The symposium was reassuring and well organized on short notice, said Munjed Ahmad, another CUA law student who is a Muslim of Palestinian descent. “I liked the differentiation the speakers made between Islam and Islamists [the latter being those who promote Islam as a political force, according to the symposium speakers],” Mr. Ahmad said. “There is a huge misunderstanding of Islam in the Western world, and a lot of false generalizations about Muslims. Myself and other Arab students at CUA are concerned about the safety of American Muslims.”

 

To help prevent and combat hate crimes against Muslims, President George W. Bush met with American Muslim leaders on Sept. 17, one of whom was Catholic University’s Associate Professor of Business and Economics Jamshed Y. Uppal.

 

Understanding Islam

 

At the Sept. 20 panel discussion designed to foster a better understanding of Islam and stem unprovoked reprisals on American Muslims, Professor of Anthropology Jon Anderson spoke of the diversity of the world’s 1.2 billion Muslims, their history of civilization that incorporated Christians and Jews, and the situation of Muslims today.  “There is nothing like the Inquisition in Muslim history,” he noted.  “But there is a century of Western takeovers of Muslim lands that has left many angry. 

 

“Most Muslims around the world are positively engaged with the West,” Professor Anderson said. “The conflict we now face is not one of Islam versus the West.

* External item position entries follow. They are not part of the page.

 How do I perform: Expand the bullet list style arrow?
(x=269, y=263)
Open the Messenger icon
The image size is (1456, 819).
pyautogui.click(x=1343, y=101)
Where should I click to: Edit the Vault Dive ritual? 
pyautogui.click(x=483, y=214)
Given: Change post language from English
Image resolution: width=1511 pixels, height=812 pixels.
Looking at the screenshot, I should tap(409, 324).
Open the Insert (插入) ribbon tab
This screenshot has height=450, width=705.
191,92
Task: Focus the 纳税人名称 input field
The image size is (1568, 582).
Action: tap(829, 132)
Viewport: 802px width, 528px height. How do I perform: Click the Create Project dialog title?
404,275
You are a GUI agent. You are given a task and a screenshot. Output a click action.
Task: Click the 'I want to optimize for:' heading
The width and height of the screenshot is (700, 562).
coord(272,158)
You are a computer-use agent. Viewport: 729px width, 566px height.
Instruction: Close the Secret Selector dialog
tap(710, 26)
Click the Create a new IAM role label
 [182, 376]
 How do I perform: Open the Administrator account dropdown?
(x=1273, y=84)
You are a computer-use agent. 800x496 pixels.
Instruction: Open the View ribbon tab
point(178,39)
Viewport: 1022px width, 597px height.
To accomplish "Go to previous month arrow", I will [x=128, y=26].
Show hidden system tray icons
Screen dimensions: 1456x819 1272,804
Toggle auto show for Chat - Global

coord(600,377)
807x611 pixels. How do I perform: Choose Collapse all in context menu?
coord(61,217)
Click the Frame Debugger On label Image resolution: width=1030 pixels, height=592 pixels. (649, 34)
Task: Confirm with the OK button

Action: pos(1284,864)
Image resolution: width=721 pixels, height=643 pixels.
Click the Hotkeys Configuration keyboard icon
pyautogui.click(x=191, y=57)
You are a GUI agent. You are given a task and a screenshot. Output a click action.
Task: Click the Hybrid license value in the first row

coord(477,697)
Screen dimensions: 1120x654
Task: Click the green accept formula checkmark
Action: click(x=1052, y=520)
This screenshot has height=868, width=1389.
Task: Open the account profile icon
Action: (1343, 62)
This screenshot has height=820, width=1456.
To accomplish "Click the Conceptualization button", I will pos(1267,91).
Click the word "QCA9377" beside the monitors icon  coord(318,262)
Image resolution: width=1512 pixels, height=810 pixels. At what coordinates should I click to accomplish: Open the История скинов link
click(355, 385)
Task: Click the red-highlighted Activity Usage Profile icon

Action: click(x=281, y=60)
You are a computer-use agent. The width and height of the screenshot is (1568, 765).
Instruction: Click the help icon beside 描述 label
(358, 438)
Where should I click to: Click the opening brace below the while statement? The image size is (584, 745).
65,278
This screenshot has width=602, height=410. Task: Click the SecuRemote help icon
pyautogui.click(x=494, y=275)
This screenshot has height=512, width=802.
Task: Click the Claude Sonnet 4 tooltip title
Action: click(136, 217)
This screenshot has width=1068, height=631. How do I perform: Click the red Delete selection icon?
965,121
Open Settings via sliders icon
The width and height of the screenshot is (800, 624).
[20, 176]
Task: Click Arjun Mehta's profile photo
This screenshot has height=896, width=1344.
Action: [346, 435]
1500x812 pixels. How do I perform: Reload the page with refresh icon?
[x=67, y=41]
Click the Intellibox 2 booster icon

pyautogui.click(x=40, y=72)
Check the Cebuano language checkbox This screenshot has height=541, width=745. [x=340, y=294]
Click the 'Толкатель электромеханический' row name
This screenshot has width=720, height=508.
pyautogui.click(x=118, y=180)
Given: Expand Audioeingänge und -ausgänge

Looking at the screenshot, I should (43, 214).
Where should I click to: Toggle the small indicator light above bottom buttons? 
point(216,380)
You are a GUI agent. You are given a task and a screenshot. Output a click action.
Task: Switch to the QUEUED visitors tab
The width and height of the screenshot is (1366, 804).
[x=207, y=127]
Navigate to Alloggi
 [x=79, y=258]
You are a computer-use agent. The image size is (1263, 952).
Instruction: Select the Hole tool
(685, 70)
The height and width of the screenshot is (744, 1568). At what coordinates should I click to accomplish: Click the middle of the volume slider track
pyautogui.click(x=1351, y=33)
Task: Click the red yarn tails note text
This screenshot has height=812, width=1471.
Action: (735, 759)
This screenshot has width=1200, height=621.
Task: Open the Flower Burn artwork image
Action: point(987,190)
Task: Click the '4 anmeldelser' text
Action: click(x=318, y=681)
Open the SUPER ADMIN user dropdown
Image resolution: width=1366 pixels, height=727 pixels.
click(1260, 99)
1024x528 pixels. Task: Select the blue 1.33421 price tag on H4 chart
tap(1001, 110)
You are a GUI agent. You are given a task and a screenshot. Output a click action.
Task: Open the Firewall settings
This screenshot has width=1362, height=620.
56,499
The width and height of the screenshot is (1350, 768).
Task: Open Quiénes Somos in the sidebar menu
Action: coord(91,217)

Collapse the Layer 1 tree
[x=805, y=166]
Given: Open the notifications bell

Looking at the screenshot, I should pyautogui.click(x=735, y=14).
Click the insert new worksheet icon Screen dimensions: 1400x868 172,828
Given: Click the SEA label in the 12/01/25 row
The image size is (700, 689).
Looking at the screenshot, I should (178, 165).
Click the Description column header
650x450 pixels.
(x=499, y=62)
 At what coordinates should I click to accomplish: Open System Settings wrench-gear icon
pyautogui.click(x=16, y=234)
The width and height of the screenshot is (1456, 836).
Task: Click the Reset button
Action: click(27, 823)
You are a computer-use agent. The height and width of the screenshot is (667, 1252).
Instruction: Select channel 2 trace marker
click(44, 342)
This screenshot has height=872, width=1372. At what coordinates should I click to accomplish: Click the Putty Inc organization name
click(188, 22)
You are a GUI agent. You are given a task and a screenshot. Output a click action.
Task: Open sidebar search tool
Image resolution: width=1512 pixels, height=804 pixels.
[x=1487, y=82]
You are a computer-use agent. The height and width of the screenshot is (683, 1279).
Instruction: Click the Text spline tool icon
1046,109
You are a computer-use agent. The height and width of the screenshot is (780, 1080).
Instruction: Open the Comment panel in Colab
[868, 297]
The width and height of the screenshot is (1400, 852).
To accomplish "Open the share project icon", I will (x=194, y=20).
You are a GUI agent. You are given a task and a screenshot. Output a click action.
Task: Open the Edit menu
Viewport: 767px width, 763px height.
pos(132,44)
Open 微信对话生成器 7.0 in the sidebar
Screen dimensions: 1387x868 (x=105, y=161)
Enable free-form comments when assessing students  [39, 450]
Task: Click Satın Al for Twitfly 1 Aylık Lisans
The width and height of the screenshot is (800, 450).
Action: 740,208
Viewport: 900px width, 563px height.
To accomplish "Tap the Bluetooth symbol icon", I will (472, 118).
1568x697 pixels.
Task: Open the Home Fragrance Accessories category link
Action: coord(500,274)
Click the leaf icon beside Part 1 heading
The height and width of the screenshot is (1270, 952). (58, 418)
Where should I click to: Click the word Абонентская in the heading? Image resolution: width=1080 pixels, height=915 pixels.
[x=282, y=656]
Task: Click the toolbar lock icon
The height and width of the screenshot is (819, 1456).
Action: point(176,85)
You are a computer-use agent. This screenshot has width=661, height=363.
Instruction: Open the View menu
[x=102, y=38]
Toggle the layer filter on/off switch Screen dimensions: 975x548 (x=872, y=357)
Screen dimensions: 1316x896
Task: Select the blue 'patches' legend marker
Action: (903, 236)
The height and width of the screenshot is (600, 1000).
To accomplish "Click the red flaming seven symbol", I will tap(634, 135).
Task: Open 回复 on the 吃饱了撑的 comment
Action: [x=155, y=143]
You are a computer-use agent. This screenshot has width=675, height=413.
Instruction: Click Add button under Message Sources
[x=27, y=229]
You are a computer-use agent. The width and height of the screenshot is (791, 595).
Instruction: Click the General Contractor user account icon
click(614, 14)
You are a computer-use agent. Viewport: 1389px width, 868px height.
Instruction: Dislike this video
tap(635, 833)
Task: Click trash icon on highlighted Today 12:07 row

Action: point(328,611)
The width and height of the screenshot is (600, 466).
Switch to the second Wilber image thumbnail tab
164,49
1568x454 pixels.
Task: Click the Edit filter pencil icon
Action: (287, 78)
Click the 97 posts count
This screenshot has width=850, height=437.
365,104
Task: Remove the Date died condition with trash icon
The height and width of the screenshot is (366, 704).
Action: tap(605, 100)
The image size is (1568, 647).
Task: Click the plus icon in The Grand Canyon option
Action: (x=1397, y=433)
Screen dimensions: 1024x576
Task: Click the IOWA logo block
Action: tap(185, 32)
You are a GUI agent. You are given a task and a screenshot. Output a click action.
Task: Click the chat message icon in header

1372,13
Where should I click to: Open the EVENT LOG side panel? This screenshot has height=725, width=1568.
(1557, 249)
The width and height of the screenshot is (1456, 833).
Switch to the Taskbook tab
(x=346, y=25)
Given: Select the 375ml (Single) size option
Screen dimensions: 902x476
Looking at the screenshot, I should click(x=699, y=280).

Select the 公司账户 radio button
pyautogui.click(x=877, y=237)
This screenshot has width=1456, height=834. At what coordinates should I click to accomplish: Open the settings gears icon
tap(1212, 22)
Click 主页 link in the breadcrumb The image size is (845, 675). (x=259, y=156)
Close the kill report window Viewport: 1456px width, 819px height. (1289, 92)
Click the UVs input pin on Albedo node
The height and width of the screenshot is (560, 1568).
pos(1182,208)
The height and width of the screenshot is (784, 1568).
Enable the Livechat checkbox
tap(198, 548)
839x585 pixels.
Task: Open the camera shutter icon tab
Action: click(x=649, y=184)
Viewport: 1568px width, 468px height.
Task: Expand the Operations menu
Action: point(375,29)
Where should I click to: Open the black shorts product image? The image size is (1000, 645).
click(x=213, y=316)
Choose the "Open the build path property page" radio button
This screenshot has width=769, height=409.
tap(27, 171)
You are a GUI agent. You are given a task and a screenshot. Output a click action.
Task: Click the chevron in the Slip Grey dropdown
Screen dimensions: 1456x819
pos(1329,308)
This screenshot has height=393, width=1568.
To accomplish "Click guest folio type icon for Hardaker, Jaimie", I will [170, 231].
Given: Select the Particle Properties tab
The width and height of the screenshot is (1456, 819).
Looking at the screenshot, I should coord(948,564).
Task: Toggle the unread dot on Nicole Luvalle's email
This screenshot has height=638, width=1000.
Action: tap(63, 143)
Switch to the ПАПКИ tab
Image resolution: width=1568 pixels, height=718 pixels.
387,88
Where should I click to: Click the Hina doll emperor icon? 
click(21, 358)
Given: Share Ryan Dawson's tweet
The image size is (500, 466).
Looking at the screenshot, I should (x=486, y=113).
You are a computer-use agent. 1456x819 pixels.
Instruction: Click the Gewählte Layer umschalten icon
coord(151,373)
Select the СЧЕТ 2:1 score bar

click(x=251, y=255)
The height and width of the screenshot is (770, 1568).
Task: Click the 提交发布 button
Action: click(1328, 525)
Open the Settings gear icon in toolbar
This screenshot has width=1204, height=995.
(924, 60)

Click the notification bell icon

Rather, there are many conflicts pitting the Third World against the West,” and in those conflicts religion is a powerful means for mobilizing people. 

 

The motivation of religion cuts both ways.  Professor Anderson mentioned a Muslim scholar whom he recently asked to give a talk on Islam and said, "He replied, ‘I’ll go anywhere and talk anytime about Islam, because terrorists have hijacked my religion.’"

 

Another panel speaker, John Borelli of the United States Conference of Catholic Bishops, urged individual Christians to pledge their friendship to individual U.S. Muslims and offer to accompany frightened Muslims on errands or carry out the errands for them.

 

The panel discussion was sponsored by the School of Religious Studies’ Institute for Interreligious Study and Dialogue.

 

Seizing the Opportunity

 

Professor Love, whose car trouble kept her from driving to the Pentagon on the morning of the attack, sees the opportunity for America to learn from the tragedy of Sept. 11. “For the past several years I have been writing, teaching and speaking around the world for a Council on Foreign Relations project, warning of the vulnerabilities of our present trade and transportation infrastructures to terrorism,” she wrote after the attack. “My sound bite has been ‘Terrorists and tourists alike use the same infrastructure.’

 

“The very open societies and open economies we all enjoy make us vulnerable to the downsides of globalization:  terrorism, international crime, etc.  Great cooperation between the public and private sectors is needed, since most of the vulnerable infrastructures (like the airlines) are privately owned and operated.

 

“As an academic working within the security policy community,” she wrote, “usually one works hard to be right, but there is no pleasure this week in being right about what has occurred.  However, there is a teachable moment now. Beyond the current short-term concern with military response lies the more pressing long-term concern with how we will organize ourselves internally to better manage the risks of the changed world we live in.”